→ WORK REQUIRED
Extract every line of text from the records below, copying each one word for word. Leave the pictures out of your answer.

→ Element lookup records

BEGIN

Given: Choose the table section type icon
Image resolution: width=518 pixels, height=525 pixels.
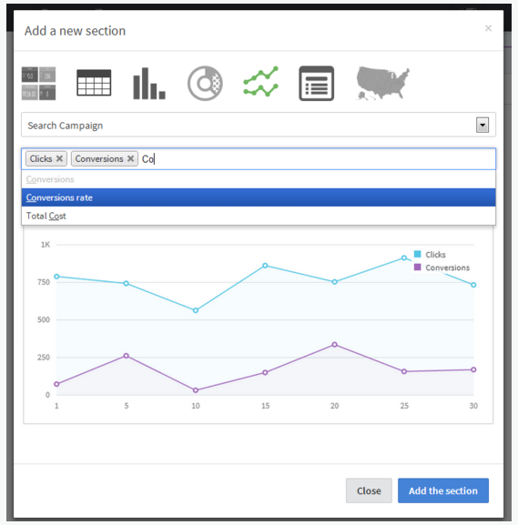Looking at the screenshot, I should (94, 83).
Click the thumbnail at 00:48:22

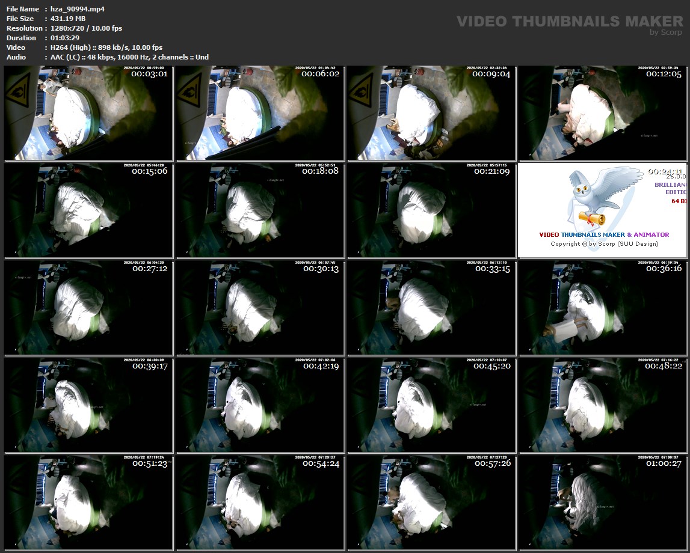coord(603,405)
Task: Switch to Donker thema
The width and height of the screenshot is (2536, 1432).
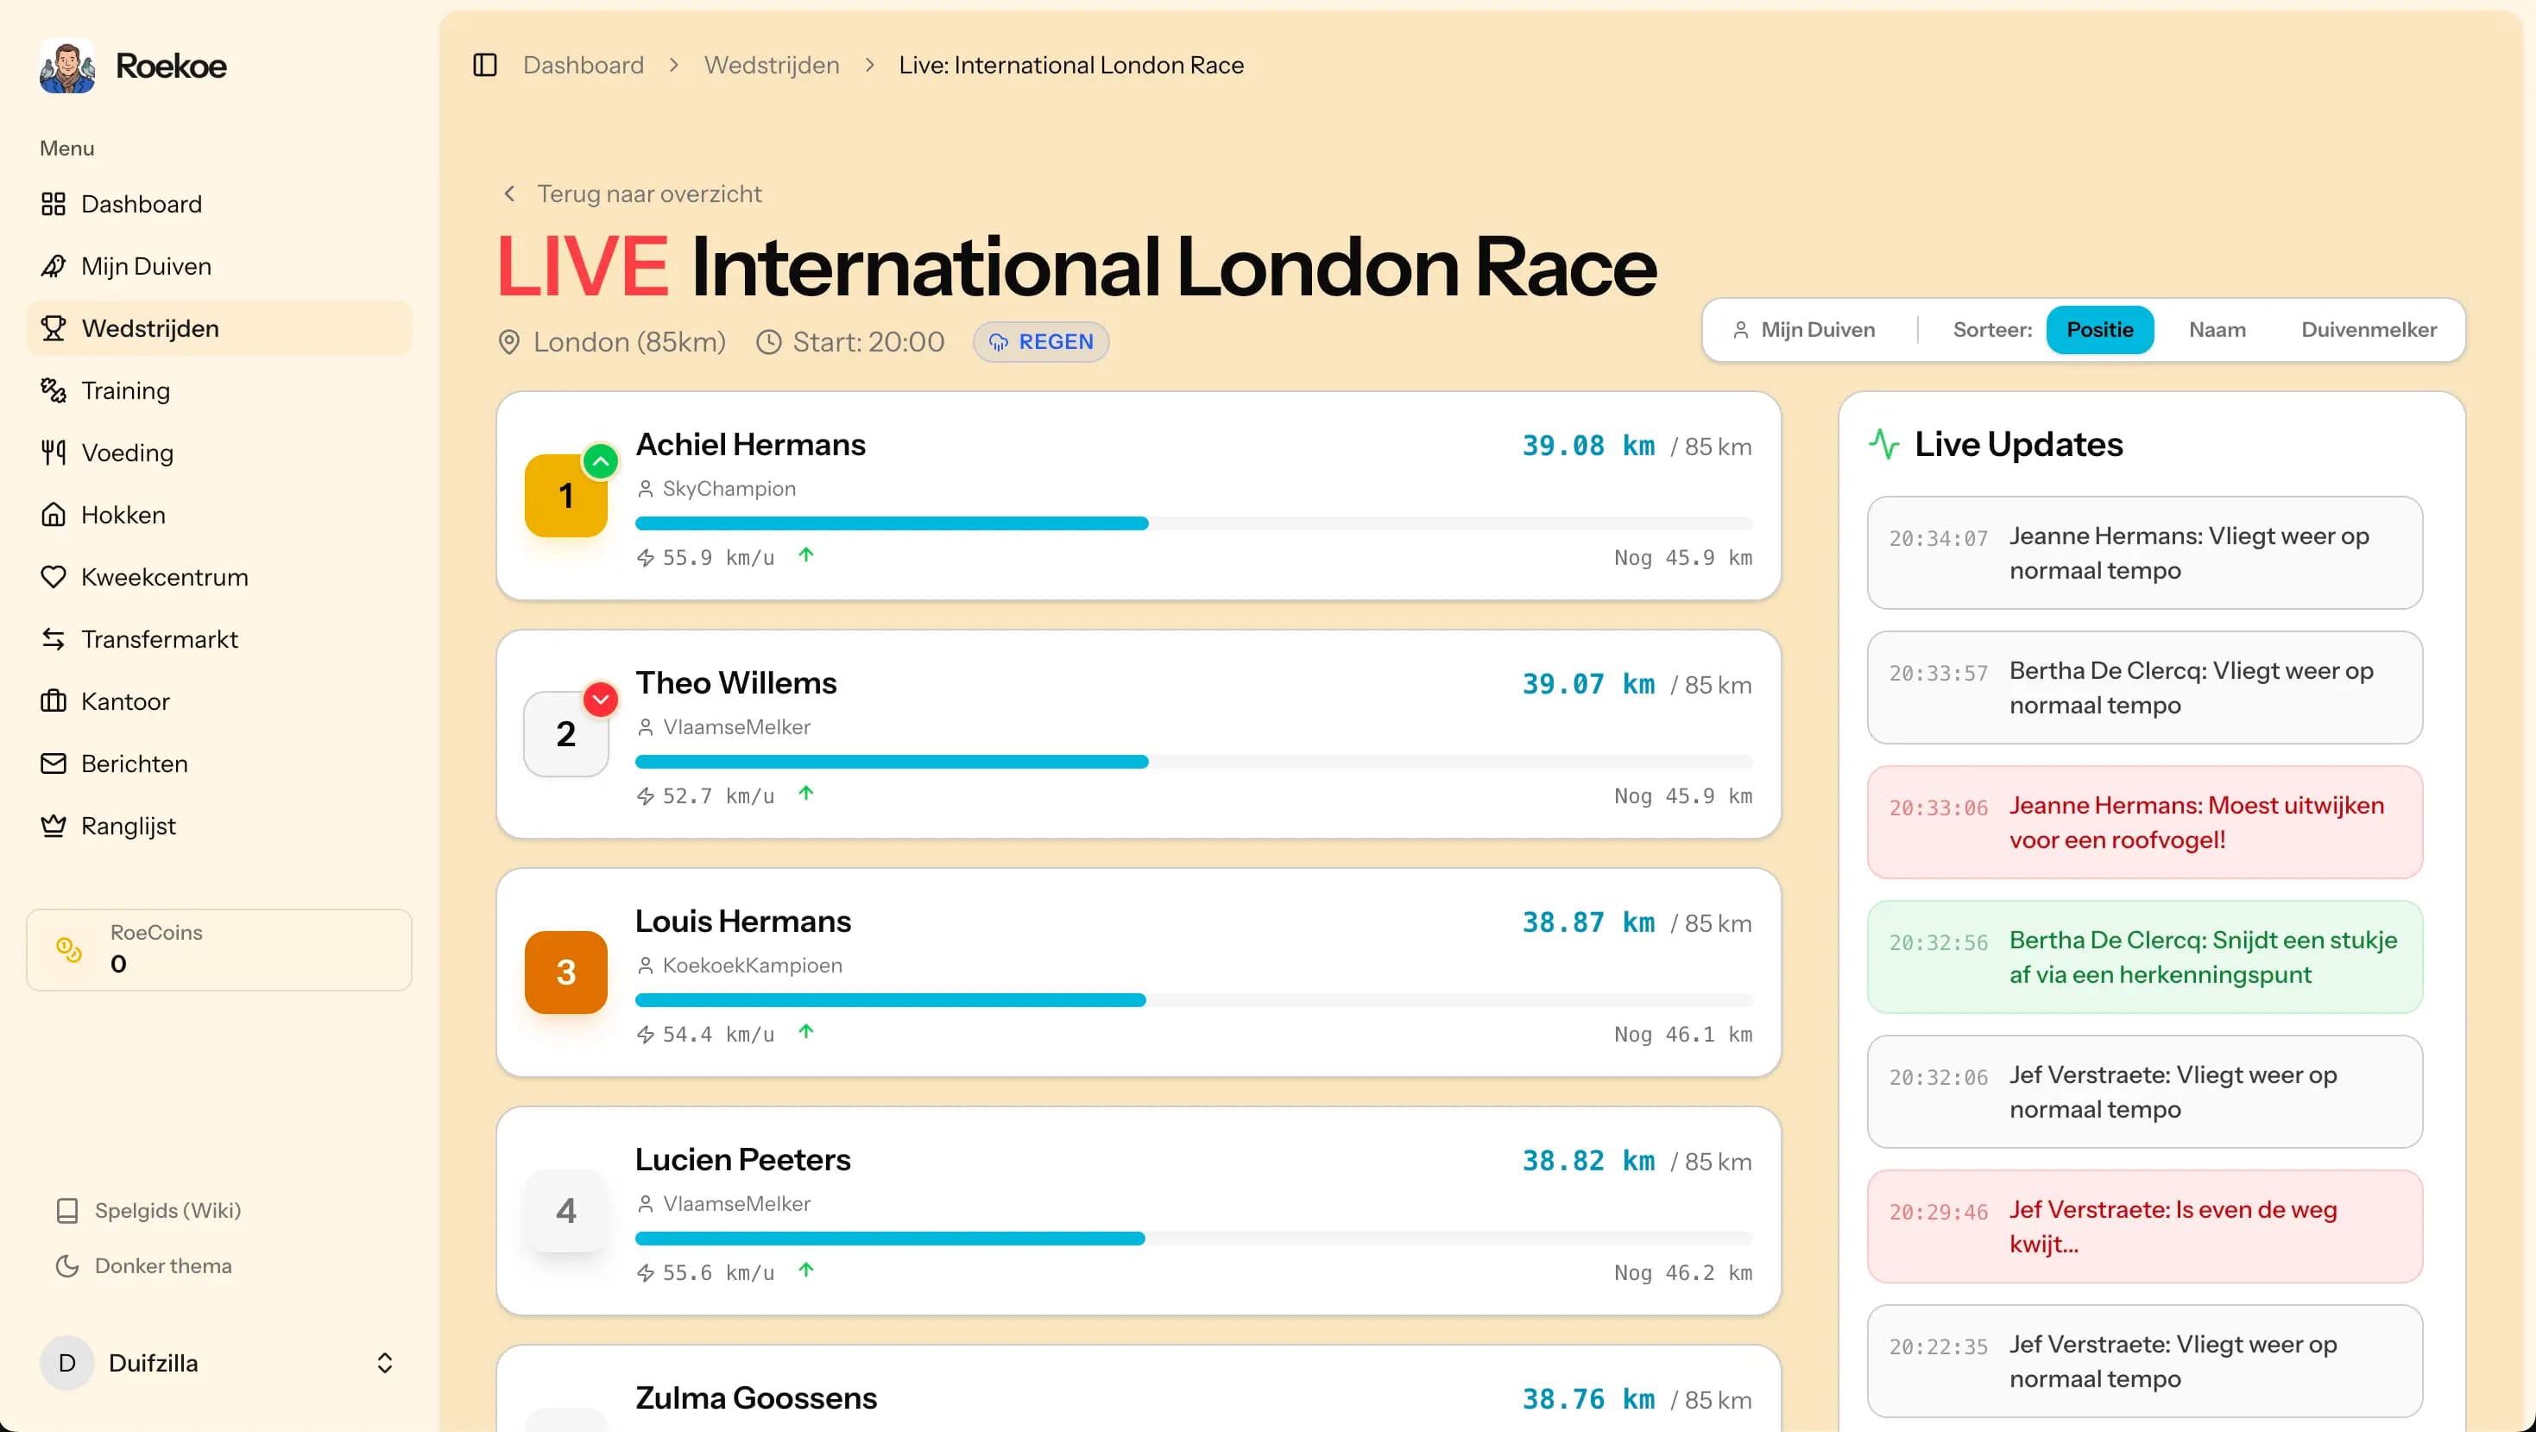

END

→ WRITTEN SOLUTION
Given: Choose the table section type icon
Image resolution: width=518 pixels, height=525 pixels.
Looking at the screenshot, I should (94, 83).
Click the thumbnail at 00:48:22

coord(603,405)
Task: Switch to Donker thema
The width and height of the screenshot is (2536, 1432).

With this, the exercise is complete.